Saved entries
╔══

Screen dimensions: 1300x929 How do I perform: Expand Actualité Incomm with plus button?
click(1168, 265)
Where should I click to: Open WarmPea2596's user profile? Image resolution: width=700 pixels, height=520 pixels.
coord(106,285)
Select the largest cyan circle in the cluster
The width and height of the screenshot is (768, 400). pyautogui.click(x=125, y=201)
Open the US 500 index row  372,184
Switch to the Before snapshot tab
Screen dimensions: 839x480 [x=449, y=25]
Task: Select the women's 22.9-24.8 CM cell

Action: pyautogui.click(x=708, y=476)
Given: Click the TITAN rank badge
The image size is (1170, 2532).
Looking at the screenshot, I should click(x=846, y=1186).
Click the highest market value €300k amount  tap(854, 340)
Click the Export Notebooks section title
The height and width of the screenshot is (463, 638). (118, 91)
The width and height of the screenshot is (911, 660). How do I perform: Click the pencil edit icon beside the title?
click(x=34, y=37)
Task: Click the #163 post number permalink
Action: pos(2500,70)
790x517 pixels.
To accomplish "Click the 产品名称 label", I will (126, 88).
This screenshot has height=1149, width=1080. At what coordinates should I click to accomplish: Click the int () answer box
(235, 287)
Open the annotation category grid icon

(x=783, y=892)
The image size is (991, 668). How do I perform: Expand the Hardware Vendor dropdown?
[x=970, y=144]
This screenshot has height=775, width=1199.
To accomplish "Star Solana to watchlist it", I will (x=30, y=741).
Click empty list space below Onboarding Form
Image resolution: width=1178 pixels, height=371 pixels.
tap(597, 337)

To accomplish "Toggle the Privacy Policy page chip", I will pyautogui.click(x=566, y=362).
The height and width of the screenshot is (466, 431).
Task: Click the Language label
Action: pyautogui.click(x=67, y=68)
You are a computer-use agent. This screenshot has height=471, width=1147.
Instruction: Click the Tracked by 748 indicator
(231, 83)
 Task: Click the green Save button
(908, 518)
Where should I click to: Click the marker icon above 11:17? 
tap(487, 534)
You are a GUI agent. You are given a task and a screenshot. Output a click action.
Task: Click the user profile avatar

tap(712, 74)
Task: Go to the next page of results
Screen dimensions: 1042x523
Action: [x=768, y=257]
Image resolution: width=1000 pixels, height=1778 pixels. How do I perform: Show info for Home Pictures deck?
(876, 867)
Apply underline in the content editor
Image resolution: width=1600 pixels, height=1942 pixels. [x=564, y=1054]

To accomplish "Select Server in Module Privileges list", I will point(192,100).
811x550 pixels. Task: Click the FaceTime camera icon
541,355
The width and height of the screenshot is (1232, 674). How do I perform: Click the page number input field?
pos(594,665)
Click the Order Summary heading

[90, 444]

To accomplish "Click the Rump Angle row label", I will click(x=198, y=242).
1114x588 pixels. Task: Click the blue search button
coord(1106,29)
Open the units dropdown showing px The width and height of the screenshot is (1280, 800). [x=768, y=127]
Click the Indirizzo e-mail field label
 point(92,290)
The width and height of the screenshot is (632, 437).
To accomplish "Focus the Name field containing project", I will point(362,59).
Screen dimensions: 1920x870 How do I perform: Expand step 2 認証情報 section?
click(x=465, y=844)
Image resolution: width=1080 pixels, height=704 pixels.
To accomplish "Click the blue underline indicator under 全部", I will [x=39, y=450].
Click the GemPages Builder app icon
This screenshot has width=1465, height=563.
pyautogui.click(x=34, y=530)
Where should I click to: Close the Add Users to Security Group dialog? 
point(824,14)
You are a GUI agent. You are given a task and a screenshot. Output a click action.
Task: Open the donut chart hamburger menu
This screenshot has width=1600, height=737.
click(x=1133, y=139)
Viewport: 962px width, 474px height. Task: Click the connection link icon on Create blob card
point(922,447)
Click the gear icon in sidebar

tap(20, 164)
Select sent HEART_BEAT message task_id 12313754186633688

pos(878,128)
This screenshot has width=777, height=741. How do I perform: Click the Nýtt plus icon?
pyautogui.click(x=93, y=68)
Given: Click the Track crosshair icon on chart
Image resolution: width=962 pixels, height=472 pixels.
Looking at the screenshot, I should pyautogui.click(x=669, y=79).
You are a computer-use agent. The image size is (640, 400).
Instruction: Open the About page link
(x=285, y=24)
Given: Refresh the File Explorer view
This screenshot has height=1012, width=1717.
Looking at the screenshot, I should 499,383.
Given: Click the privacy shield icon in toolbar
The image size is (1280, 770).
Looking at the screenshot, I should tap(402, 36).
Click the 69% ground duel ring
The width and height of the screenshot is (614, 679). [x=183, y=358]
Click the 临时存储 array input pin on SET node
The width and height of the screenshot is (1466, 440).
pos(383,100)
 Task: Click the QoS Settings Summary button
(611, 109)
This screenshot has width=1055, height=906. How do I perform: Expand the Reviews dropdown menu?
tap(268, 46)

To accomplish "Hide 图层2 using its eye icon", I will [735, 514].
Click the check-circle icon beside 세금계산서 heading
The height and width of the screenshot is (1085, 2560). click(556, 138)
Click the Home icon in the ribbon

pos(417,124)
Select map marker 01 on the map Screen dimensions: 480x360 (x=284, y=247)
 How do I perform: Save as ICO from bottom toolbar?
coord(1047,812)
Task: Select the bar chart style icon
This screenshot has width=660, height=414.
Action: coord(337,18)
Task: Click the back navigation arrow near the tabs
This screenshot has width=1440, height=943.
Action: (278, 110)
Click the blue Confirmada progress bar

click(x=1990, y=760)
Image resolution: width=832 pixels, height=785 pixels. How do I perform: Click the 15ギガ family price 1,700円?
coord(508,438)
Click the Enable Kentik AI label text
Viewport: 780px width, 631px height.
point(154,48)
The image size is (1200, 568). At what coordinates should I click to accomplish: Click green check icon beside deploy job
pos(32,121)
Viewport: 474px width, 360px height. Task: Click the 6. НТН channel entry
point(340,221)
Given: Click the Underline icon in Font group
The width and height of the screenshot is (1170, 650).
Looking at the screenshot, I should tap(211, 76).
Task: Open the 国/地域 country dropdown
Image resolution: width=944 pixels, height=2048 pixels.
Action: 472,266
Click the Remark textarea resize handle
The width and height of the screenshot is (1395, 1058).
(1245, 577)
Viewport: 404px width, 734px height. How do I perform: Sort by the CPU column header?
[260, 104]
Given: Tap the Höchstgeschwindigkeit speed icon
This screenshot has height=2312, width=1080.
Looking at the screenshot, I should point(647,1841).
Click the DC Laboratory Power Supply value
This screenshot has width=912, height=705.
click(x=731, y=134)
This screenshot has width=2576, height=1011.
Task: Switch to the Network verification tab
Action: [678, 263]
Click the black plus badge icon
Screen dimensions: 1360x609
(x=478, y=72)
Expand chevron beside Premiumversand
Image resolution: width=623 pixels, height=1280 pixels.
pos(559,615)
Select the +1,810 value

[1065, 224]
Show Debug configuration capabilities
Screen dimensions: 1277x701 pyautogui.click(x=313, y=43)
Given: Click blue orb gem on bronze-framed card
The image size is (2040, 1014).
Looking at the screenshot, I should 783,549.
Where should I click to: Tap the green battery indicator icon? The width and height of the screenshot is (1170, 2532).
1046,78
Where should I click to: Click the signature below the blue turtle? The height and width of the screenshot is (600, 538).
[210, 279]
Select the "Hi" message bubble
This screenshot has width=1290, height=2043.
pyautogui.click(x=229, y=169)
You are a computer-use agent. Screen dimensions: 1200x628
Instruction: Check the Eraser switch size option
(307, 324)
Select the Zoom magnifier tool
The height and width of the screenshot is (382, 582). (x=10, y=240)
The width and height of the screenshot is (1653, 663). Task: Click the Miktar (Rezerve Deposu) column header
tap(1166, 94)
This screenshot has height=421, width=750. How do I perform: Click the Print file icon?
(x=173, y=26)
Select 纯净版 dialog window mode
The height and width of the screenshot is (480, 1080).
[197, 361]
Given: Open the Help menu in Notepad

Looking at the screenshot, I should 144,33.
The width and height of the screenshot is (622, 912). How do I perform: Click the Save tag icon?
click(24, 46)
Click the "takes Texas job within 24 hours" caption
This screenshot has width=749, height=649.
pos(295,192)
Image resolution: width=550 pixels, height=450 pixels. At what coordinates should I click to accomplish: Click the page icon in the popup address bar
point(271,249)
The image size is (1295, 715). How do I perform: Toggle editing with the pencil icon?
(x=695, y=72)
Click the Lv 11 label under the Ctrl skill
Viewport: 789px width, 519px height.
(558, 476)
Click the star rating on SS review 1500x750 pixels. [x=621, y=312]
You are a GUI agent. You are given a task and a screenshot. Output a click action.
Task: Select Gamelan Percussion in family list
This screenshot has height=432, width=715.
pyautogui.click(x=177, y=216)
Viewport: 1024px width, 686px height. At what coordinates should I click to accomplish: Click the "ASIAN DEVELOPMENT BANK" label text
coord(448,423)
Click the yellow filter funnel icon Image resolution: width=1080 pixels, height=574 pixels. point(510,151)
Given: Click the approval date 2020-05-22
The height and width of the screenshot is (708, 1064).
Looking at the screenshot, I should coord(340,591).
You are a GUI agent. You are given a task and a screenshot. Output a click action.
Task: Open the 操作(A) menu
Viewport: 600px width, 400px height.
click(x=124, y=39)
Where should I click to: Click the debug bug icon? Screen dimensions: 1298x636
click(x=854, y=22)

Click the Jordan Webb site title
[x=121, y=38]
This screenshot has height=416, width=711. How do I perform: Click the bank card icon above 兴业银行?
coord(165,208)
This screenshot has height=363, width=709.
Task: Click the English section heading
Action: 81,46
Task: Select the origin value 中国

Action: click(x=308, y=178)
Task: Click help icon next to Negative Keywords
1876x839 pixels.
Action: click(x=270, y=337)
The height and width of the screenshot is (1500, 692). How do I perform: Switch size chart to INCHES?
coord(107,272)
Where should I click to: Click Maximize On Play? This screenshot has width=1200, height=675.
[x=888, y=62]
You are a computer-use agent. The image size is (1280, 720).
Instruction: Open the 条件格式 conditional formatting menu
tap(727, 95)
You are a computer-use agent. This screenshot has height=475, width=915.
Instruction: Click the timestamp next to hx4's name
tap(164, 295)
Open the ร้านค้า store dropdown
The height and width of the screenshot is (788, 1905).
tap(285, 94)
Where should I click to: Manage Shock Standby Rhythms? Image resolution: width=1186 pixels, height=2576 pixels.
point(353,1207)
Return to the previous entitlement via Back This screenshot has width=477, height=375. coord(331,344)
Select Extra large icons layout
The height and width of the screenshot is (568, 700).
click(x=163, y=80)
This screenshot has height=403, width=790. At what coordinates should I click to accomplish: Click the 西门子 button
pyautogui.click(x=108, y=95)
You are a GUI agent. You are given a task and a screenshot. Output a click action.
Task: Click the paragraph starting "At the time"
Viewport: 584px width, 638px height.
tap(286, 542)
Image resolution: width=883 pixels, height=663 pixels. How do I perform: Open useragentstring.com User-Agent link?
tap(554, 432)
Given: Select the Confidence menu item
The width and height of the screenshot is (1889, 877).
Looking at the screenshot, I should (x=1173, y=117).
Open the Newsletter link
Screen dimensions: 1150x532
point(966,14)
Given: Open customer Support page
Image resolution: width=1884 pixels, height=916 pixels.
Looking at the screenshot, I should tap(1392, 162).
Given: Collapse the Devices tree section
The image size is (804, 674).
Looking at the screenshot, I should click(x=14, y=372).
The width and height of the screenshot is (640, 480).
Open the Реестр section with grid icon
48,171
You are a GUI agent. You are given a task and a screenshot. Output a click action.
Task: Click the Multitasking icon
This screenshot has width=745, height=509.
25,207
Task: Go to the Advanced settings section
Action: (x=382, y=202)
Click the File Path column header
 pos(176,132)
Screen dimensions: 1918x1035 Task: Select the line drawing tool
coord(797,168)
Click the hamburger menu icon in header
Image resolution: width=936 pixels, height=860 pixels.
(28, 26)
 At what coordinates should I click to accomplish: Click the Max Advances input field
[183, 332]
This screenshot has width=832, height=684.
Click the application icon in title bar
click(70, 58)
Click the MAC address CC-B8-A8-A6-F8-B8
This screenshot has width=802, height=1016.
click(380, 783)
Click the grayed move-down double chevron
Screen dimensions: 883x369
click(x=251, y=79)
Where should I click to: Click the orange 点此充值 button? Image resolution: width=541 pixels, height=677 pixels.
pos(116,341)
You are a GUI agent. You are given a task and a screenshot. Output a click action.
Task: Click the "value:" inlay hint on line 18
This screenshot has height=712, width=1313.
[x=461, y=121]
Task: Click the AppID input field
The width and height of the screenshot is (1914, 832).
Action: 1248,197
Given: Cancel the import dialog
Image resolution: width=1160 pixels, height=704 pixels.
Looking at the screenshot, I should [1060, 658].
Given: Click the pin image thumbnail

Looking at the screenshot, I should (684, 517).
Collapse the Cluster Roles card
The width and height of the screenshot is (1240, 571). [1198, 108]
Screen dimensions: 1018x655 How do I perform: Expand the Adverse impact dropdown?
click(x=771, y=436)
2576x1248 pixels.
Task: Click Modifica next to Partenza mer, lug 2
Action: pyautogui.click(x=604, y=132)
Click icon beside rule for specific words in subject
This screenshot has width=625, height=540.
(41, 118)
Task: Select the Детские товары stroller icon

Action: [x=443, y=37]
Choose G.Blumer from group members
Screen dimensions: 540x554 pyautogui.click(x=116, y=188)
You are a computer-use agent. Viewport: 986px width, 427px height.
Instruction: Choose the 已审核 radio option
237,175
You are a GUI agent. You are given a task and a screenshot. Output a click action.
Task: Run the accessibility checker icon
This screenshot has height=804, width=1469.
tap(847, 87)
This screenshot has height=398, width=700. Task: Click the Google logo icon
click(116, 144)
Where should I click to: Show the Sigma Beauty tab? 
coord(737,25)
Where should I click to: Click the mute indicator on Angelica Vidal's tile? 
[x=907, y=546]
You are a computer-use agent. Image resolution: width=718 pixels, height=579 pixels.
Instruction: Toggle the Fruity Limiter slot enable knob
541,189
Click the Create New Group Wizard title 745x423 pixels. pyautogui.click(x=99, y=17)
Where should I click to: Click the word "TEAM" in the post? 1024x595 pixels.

╚══

* [About this task]: Begin at the line that has "This screenshot has height=421, width=750." in the entries above; stop after the line that has "Texas job within". Transcribe exactly those lines and no others.

* [Expected output]:
This screenshot has height=421, width=750. How do I perform: Click the Print file icon?
(x=173, y=26)
Select 纯净版 dialog window mode
The height and width of the screenshot is (480, 1080).
[197, 361]
Given: Open the Help menu in Notepad

Looking at the screenshot, I should 144,33.
The width and height of the screenshot is (622, 912). How do I perform: Click the Save tag icon?
click(24, 46)
Click the "takes Texas job within 24 hours" caption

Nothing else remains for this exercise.